Performance of the H2FPEF and the HFA-PEFF scores for the diagnosis of heart failure with preserved ejection fraction in Japanese patients: A report from the Japanese multicenter registry

医学 射血分数保留的心力衰竭 心力衰竭 内科学 心脏病学 射血分数 人口 环境卫生
作者
Atsushi Tada,Toshiyuki Nagai,Kazunori Omote,Hiroyuki Iwano,Shingo Tsujinaga,Kiwamu Kamiya,Takao Konishi,Takuma Sato,Hirokazu Komoriyama,Yuta Kobayashi,Sakae Takenaka,Yoshifumi Mizuguchi,Tomoya Sato,Kazuhiro Yamamoto,Tsutomu Yoshikawa,Yoshihiko Saito,Toshihisa Anzai
出处
期刊:International Journal of Cardiology [Elsevier BV]
卷期号:342: 43-48 被引量:21
标识
DOI:10.1016/j.ijcard.2021.08.001
摘要

Abstract

Background

Diagnosing heart failure with preserved ejection fraction (HFpEF) is challenging. Although the H2FPEF score and HFA-PEFF algorithm have been proposed for diagnosing HFpEF, previous validation studies were conducted in stable chronic heart failure (HF). Moreover, information on their applicability in the Asian population is limited. We sought to investigate these scores' diagnostic performance for HFpEF in Japanese patients recently hospitalized due to acute decompensated HF.

Methods

We examined patients with HFpEF recently hospitalized with acute decompensated HF from a nationwide HFpEF-specific multicenter registry (HFpEF group) and control patients who underwent echocardiography to investigate the cause of dyspnea in our hospital (Non-HFpEF group).

Results

The studied population included 372 patients (194 HFpEF group and 178 Non-HFpEF group; HFpEF prevalence, 52%).

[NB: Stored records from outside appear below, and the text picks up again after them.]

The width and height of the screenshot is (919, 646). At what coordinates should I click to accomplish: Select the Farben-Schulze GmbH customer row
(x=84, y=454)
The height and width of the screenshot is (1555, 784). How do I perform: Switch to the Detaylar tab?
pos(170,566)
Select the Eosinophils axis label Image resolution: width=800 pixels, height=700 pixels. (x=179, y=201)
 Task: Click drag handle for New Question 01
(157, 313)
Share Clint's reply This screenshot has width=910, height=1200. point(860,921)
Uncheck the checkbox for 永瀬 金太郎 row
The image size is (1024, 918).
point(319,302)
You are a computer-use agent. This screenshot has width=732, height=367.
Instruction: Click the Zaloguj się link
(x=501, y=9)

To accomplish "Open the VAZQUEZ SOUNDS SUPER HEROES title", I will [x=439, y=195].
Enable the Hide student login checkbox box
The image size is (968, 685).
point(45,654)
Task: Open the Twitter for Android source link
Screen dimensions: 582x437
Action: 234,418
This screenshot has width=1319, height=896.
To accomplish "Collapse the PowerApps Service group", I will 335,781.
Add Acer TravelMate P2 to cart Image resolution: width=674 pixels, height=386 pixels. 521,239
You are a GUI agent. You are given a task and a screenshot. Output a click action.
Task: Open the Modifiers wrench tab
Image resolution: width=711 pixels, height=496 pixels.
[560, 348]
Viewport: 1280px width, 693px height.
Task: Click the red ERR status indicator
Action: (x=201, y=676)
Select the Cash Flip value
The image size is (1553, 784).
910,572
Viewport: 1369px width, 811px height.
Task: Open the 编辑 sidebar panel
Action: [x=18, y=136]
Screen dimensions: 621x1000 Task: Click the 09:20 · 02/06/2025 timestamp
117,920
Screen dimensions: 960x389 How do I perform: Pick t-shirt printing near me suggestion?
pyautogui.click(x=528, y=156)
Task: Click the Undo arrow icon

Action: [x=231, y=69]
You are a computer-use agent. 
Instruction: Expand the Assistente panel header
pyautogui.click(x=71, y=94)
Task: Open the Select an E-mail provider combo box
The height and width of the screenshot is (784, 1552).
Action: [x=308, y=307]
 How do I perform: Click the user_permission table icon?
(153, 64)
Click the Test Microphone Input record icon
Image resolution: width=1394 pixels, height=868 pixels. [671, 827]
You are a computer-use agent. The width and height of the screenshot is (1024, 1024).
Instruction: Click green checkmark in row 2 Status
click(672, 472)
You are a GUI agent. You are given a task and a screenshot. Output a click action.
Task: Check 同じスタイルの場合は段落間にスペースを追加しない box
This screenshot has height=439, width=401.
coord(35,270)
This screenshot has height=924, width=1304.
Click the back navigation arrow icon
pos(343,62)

A high H2FPEF score (6–9 points) could diagnose HFpEF with a high specificity of 97% and a positive predictive value (PPV) of 94%, and a low H2FPEF score (0–1 point) could rule out HFpEF with a high sensitivity of 97% and a negative predictive value (NPV) of 93%. HFpEF could be diagnosed with a high HFA-PEFF score (5–6 points) (specificity, 84%; PPV, 82%) or ruled out with a low HFA-PEFF score (0–1 point) (sensitivity, 99%; NPV, 89%). The H2FPEF score was significantly superior to the HFA-PEFF score in diagnostic accuracy (area under the curve: 0.89 vs. 0.82, respectively, p = 0.004).

Conclusions

The H2FPEF and the HFA-PEFF scores had acceptable diagnostic accuracy in diagnosing HFpEF in Japanese patients.